■ RECORDED INFORMATION:
┌────────

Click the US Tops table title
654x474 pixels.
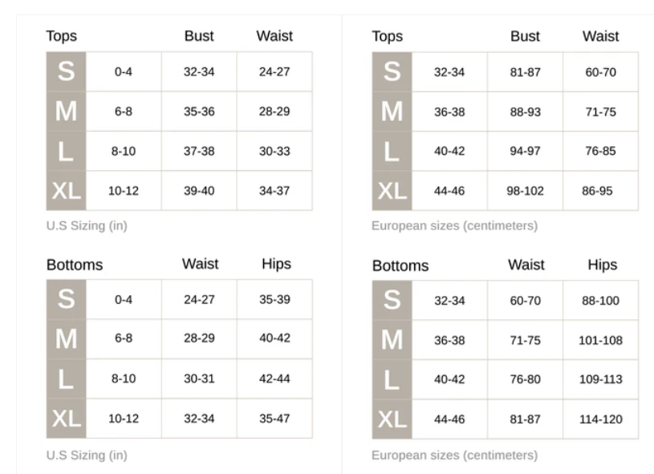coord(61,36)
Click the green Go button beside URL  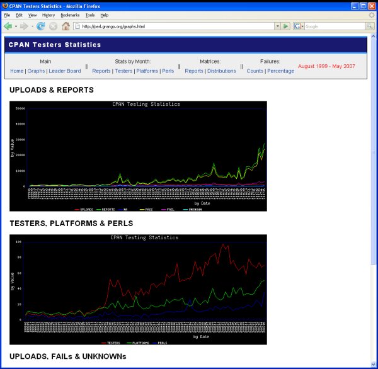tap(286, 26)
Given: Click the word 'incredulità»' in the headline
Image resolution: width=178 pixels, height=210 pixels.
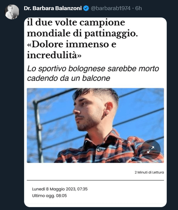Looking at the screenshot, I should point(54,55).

└────────
┌────────

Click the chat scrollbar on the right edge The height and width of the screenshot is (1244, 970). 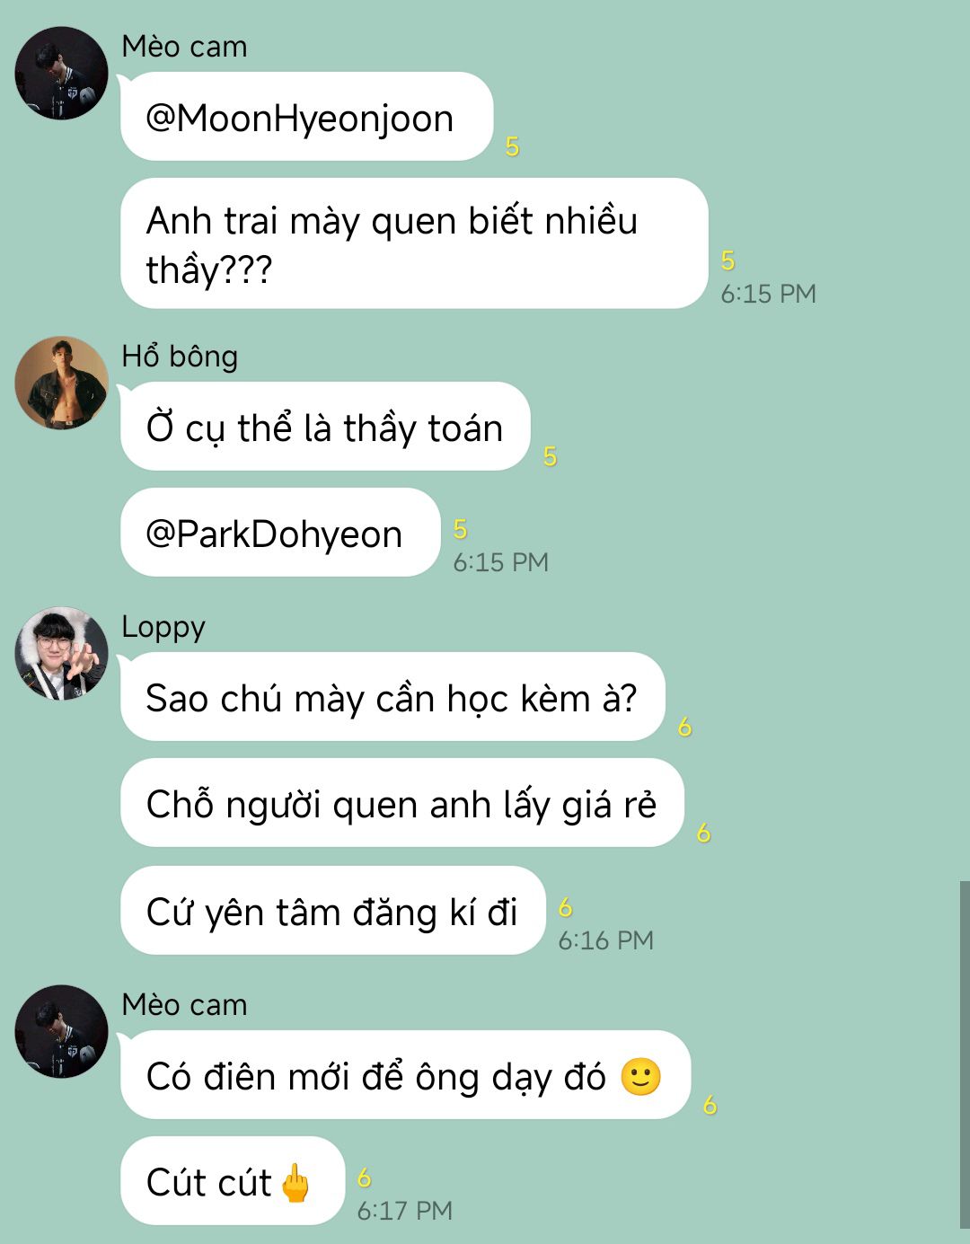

└────────
┌────────

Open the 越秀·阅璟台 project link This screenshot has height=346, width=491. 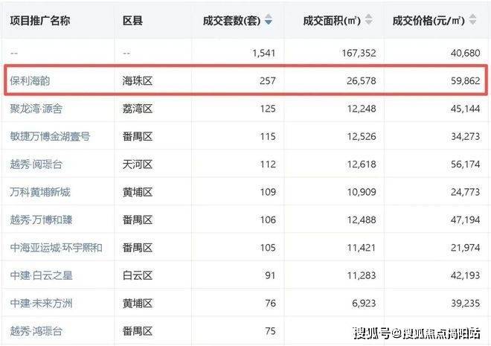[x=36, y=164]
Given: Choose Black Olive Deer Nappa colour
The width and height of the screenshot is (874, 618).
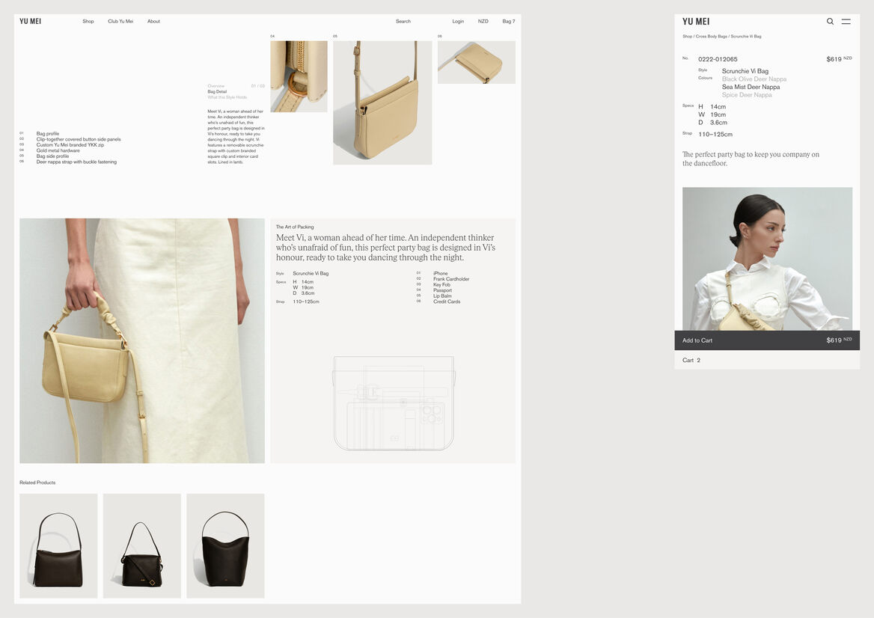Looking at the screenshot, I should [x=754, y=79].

└────────

■ EXERCISE BRIEF: Among the records above, find the lines that contain "Given" and copy every one.

■ EXPECTED OUTPUT:
Given: Click the word 'incredulità»' in the headline
Given: Choose Black Olive Deer Nappa colour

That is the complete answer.